After taking formal possession of Paris and holding a great meeting of the Estates of the French realm at Rouen, Henry returned in triumph to England with his young wife. He had reached a pitch of success in war such as no English king had ever attained before, and the nation, blinded by the personal merits of its king and gorged with the plunder of France, forgave him all his faults. The waste of life and money, the never-ending persecution of the Lollards, the precarious tenure of the conquests in France—due, in sober truth, merely to the aid of the Burgundian faction—were all forgotten.
Defeat of the English at Beaugé.
Henry had not long been in England, when bad news crossed the Channel after him. He had left his brother Thomas, Duke of Clarence, with a small army, to hold Maine against the Dauphin's adherents. But the Armagnac bands had lately been strengthened by succours from Scotland, under the Earl of Buchan, the son of the regent Albany. For, although the King of Scots had been a prisoner in English hands for ten years and more, his subjects and his uncle the regent were not thereby constrained to keep the peace with England. Pushing forward rashly to attack the Scots and Armagnacs, Clarence was routed and slain at Beaugé (1421). The enemy at once overran Maine, and began to infest the borders of Normandy.
Henry's third expedition.
This compelled the king to cross once more over the sea in order to repair his brother's disastrous defeat. In a campaign extending from the summer of 1421 to that of the following year, he cleared the Dauphin's army out of their foothold north of the Loire, and then proceeded to starve out one by one their isolated strongholds in the north of France, the chief of which were Dreux and Meaux.

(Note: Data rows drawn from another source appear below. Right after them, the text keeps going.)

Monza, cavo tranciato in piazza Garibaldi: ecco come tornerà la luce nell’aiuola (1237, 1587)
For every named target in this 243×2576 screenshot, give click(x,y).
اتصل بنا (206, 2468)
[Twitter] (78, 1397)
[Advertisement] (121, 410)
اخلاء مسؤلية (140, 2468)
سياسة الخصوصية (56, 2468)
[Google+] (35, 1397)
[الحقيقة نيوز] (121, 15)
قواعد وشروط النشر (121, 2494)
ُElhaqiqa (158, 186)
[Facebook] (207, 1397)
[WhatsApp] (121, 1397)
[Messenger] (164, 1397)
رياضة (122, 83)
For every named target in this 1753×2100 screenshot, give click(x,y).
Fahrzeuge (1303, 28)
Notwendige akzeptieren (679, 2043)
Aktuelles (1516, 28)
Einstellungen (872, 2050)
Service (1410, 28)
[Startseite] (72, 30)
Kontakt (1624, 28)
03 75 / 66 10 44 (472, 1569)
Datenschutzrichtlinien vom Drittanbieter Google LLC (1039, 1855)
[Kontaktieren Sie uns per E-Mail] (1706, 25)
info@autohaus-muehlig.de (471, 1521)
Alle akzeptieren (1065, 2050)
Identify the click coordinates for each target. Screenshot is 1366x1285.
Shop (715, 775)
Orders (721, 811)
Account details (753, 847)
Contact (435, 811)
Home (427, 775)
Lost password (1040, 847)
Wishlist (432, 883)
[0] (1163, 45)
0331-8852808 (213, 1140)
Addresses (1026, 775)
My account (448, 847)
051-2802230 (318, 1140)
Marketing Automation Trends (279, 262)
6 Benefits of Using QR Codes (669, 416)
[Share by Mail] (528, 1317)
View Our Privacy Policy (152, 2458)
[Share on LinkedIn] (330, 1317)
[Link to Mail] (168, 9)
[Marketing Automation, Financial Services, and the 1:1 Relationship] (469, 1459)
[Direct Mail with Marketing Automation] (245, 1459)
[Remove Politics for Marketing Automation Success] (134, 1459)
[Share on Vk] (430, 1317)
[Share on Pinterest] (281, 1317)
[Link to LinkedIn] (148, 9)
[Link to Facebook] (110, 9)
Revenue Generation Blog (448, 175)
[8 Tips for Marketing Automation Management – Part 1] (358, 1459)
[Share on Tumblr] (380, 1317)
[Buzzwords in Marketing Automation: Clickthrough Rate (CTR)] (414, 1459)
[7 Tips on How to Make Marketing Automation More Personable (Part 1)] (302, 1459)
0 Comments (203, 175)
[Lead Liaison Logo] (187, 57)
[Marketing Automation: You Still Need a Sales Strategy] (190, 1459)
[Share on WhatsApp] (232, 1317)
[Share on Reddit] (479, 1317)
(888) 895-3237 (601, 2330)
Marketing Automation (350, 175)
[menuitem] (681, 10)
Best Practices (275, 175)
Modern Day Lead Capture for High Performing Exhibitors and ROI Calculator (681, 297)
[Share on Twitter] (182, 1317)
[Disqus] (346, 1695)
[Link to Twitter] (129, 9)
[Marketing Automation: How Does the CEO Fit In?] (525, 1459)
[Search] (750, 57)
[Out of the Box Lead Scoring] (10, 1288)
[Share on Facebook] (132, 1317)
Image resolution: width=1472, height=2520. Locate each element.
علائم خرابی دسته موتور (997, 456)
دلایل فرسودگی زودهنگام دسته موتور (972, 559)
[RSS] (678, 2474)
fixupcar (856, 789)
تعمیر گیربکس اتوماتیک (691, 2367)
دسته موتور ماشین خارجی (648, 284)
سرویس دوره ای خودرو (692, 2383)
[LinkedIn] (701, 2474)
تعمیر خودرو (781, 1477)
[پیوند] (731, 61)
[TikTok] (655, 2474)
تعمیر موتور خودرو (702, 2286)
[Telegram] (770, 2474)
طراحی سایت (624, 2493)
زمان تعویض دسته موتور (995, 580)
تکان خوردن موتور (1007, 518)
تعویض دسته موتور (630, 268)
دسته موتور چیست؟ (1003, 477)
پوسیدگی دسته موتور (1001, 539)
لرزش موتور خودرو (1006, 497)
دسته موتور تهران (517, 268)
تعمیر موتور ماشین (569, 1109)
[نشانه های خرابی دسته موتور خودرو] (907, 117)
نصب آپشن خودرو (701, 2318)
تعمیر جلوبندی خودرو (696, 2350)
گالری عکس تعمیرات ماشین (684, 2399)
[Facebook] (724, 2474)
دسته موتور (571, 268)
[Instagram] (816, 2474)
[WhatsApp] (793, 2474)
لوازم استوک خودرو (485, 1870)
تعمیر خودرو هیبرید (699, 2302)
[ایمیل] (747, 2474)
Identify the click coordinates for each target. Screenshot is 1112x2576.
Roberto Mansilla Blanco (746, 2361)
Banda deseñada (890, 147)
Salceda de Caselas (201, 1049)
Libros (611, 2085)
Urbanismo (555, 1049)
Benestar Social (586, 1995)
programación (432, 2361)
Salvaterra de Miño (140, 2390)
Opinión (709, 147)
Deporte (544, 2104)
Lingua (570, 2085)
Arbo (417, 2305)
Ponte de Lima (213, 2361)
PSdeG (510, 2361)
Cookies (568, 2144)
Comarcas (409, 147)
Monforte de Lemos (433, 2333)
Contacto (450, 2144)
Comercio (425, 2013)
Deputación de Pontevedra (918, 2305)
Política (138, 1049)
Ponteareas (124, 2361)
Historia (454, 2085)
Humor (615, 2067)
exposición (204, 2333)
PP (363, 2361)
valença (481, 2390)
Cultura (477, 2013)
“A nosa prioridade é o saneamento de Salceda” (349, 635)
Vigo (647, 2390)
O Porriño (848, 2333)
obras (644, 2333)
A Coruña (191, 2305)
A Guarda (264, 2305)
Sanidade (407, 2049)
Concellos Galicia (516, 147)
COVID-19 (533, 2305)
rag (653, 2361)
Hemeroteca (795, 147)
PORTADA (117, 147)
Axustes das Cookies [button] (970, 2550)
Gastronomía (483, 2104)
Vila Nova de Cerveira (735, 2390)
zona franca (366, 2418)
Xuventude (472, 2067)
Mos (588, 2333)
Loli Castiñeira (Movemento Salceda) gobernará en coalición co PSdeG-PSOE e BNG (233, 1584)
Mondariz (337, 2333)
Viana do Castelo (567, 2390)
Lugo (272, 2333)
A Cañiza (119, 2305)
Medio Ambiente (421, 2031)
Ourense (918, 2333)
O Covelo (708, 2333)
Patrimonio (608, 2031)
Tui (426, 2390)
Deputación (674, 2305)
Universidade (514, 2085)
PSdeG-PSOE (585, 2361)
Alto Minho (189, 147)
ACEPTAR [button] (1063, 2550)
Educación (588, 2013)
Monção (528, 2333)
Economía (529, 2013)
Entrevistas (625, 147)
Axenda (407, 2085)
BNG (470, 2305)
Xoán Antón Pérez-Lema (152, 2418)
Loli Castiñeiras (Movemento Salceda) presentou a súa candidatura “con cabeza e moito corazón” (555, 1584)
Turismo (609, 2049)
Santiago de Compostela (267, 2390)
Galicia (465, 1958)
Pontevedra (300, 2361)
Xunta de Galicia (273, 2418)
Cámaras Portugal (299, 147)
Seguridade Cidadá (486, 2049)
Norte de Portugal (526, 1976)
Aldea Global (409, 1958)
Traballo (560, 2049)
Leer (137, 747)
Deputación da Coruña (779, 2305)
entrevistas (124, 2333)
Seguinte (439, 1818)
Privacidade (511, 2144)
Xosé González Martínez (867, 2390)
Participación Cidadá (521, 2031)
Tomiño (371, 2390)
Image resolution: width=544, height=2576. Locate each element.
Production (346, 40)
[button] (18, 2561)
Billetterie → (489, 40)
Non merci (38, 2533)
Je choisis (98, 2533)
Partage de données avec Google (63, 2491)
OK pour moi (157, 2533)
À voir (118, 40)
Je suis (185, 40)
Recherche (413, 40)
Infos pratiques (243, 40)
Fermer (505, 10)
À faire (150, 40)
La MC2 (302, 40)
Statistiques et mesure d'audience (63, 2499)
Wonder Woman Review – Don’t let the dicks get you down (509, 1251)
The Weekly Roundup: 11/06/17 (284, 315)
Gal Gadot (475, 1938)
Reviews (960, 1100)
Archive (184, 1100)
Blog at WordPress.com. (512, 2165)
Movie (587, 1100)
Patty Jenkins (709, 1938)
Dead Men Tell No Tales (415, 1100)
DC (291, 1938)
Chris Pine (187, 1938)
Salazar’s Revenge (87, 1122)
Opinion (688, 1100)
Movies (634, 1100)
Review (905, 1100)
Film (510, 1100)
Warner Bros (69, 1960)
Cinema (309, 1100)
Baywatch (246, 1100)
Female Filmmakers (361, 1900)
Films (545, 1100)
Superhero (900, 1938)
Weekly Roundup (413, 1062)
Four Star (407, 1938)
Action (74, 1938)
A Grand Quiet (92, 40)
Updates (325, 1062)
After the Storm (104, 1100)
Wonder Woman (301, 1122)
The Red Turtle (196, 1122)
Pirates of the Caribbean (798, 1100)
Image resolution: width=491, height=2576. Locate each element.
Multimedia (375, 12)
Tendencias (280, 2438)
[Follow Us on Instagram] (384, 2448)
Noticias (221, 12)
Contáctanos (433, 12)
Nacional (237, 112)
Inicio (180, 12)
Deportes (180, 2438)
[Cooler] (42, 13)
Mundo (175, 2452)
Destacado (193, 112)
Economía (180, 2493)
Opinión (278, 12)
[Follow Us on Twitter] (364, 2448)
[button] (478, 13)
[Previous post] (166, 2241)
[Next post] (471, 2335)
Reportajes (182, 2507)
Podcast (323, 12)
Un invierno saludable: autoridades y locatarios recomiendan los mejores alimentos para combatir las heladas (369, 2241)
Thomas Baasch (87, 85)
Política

Siege of Meaux.—Death of Henry.
It was during the siege of Meaux, which continued all the winter of 1421 and spring of 1422, that Henry's health began to give dangerous signs of breaking up. He had been campaigning from his boyhood, and had never hitherto shown any weakness of constitution. But the winter colds of 1421-2, or the camp-fever bred in the trenches during the long siege of Meaux, had brought him very low. He was carried back toward Paris in a desperate state of weakness from ague and dysentery. Soon after, to the horror and dismay of the English and their French partisans, he died at the castle of Vincennes on August 31, 1422, before he had attained his thirty-fifth year.